*Exercise data*:
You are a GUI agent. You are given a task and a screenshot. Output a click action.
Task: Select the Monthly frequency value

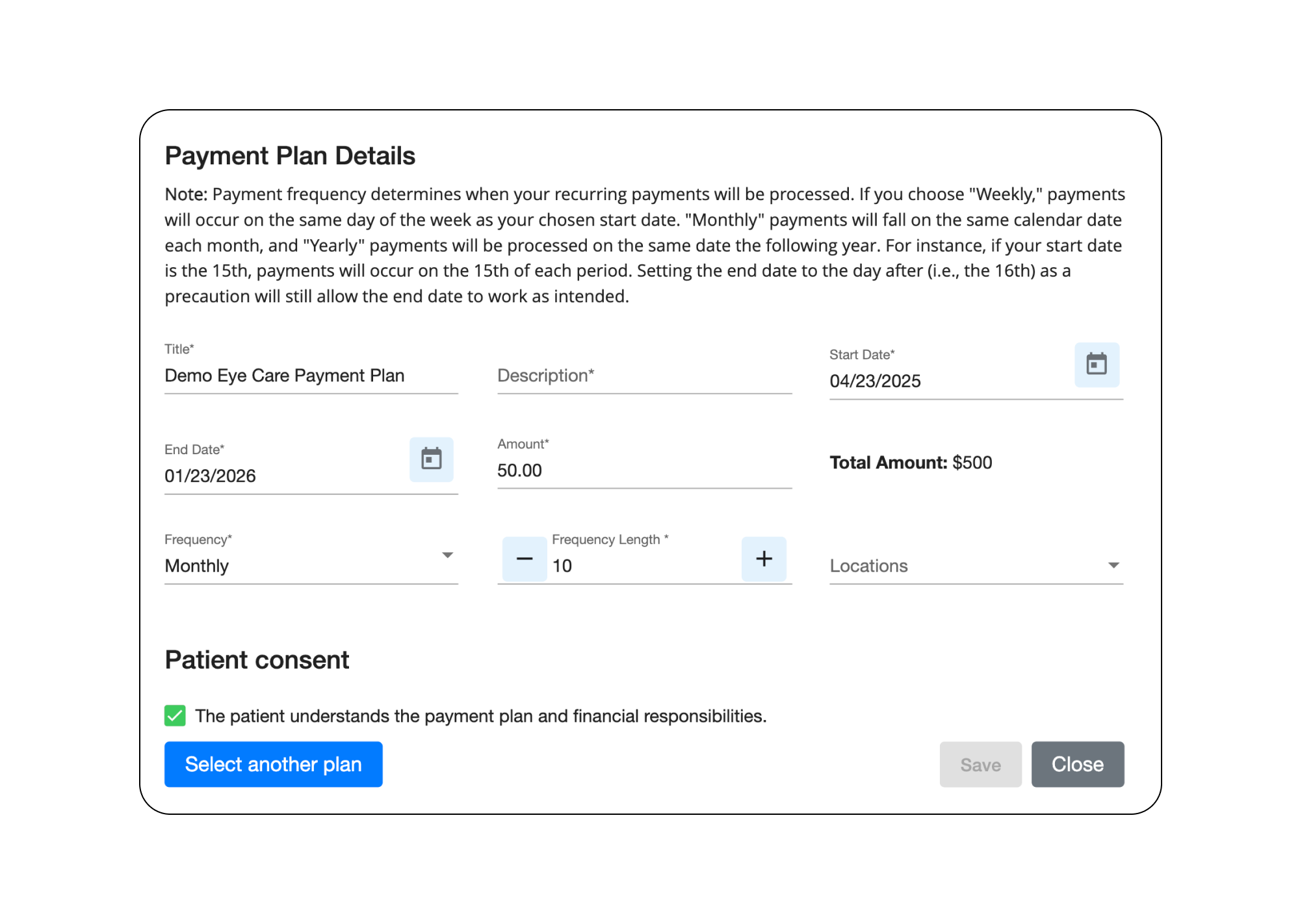(197, 566)
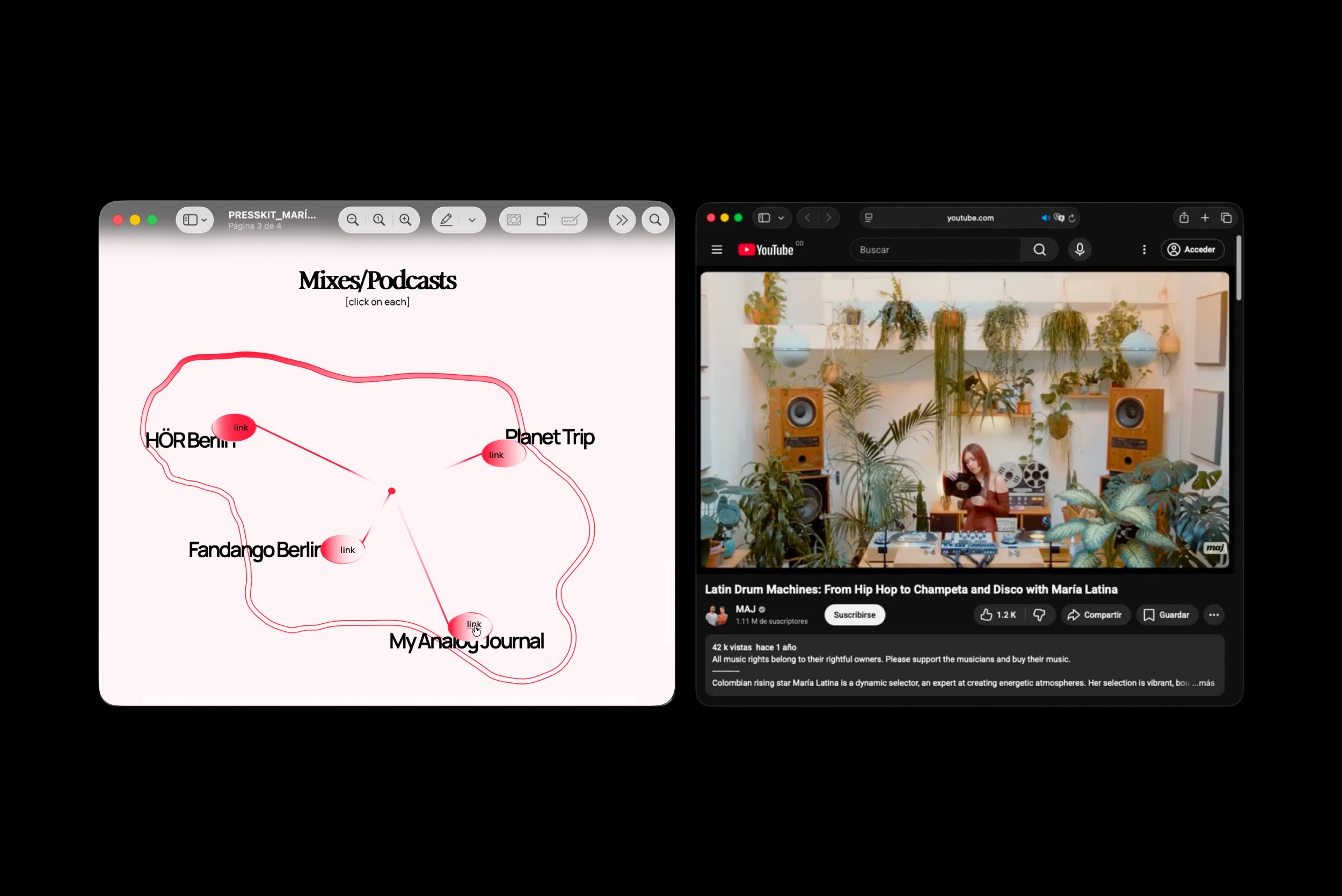
Task: Expand Preview sidebar view dropdown
Action: click(204, 220)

*Goal of the exercise*: Reproduce the material exactly; omit the pictures.

*Solution for this exercise*:
You are a GUI agent. You are given a task and a screenshot. Output a click action.
Task: Select the Monthly frequency value

(197, 566)
Task: Expand Preview sidebar view dropdown
Action: click(204, 220)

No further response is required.